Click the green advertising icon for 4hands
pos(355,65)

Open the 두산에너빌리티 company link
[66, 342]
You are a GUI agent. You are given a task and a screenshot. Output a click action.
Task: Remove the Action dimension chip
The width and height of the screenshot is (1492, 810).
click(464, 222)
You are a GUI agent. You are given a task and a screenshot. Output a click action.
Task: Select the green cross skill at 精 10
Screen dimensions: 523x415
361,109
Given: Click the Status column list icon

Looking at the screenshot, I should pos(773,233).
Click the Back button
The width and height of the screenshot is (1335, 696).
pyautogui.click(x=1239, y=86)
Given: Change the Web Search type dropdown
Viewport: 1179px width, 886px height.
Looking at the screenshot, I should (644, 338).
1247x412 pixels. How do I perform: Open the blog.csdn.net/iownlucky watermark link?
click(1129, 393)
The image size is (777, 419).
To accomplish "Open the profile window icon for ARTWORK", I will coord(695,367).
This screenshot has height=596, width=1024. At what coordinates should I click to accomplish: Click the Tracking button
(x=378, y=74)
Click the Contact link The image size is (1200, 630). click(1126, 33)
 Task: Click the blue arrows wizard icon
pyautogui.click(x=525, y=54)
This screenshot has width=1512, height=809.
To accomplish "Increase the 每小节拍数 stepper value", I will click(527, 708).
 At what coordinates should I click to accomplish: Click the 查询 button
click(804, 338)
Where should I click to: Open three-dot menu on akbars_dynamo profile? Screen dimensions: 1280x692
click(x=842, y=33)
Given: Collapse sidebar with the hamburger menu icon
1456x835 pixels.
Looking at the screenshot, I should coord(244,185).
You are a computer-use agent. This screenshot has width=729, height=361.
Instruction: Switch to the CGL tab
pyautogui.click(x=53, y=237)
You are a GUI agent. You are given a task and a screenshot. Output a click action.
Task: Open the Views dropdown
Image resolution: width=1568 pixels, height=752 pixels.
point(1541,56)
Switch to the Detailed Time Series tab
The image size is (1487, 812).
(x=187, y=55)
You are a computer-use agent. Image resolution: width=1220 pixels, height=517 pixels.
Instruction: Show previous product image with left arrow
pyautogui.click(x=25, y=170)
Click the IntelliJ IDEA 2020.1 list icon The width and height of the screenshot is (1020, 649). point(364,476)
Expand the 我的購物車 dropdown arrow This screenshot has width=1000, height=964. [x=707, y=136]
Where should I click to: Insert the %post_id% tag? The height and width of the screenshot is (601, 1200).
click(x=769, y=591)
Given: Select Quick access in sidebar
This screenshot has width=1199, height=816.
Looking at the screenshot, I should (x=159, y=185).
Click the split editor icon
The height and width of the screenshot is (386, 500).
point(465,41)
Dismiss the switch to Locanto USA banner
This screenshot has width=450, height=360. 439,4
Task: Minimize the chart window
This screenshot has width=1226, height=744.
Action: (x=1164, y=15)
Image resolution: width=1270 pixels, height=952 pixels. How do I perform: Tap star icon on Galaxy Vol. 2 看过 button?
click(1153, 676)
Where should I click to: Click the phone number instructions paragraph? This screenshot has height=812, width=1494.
____
**PROBLEM STATEMENT**
All of the entries above must be transcribed exactly.

**OUTPUT OF THE TASK**
Click the green advertising icon for 4hands
pos(355,65)

Open the 두산에너빌리티 company link
[66, 342]
You are a GUI agent. You are given a task and a screenshot. Output a click action.
Task: Remove the Action dimension chip
The width and height of the screenshot is (1492, 810).
click(464, 222)
You are a GUI agent. You are given a task and a screenshot. Output a click action.
Task: Select the green cross skill at 精 10
Screen dimensions: 523x415
361,109
Given: Click the Status column list icon

Looking at the screenshot, I should pos(773,233).
Click the Back button
The width and height of the screenshot is (1335, 696).
pyautogui.click(x=1239, y=86)
Given: Change the Web Search type dropdown
Viewport: 1179px width, 886px height.
Looking at the screenshot, I should (644, 338).
1247x412 pixels. How do I perform: Open the blog.csdn.net/iownlucky watermark link?
click(1129, 393)
The image size is (777, 419).
To accomplish "Open the profile window icon for ARTWORK", I will coord(695,367).
This screenshot has height=596, width=1024. At what coordinates should I click to accomplish: Click the Tracking button
(x=378, y=74)
Click the Contact link The image size is (1200, 630). click(1126, 33)
 Task: Click the blue arrows wizard icon
pyautogui.click(x=525, y=54)
This screenshot has width=1512, height=809.
To accomplish "Increase the 每小节拍数 stepper value", I will click(527, 708).
 At what coordinates should I click to accomplish: Click the 查询 button
click(804, 338)
Where should I click to: Open three-dot menu on akbars_dynamo profile? Screen dimensions: 1280x692
click(x=842, y=33)
Given: Collapse sidebar with the hamburger menu icon
1456x835 pixels.
Looking at the screenshot, I should coord(244,185).
You are a computer-use agent. This screenshot has width=729, height=361.
Instruction: Switch to the CGL tab
pyautogui.click(x=53, y=237)
You are a GUI agent. You are given a task and a screenshot. Output a click action.
Task: Open the Views dropdown
Image resolution: width=1568 pixels, height=752 pixels.
point(1541,56)
Switch to the Detailed Time Series tab
The image size is (1487, 812).
(x=187, y=55)
You are a computer-use agent. Image resolution: width=1220 pixels, height=517 pixels.
Instruction: Show previous product image with left arrow
pyautogui.click(x=25, y=170)
Click the IntelliJ IDEA 2020.1 list icon The width and height of the screenshot is (1020, 649). point(364,476)
Expand the 我的購物車 dropdown arrow This screenshot has width=1000, height=964. [x=707, y=136]
Where should I click to: Insert the %post_id% tag? The height and width of the screenshot is (601, 1200).
click(x=769, y=591)
Given: Select Quick access in sidebar
This screenshot has width=1199, height=816.
Looking at the screenshot, I should (x=159, y=185).
Click the split editor icon
The height and width of the screenshot is (386, 500).
point(465,41)
Dismiss the switch to Locanto USA banner
This screenshot has width=450, height=360. 439,4
Task: Minimize the chart window
This screenshot has width=1226, height=744.
Action: (x=1164, y=15)
Image resolution: width=1270 pixels, height=952 pixels. How do I perform: Tap star icon on Galaxy Vol. 2 看过 button?
click(1153, 676)
Where should I click to: Click the phone number instructions paragraph? This screenshot has height=812, width=1494.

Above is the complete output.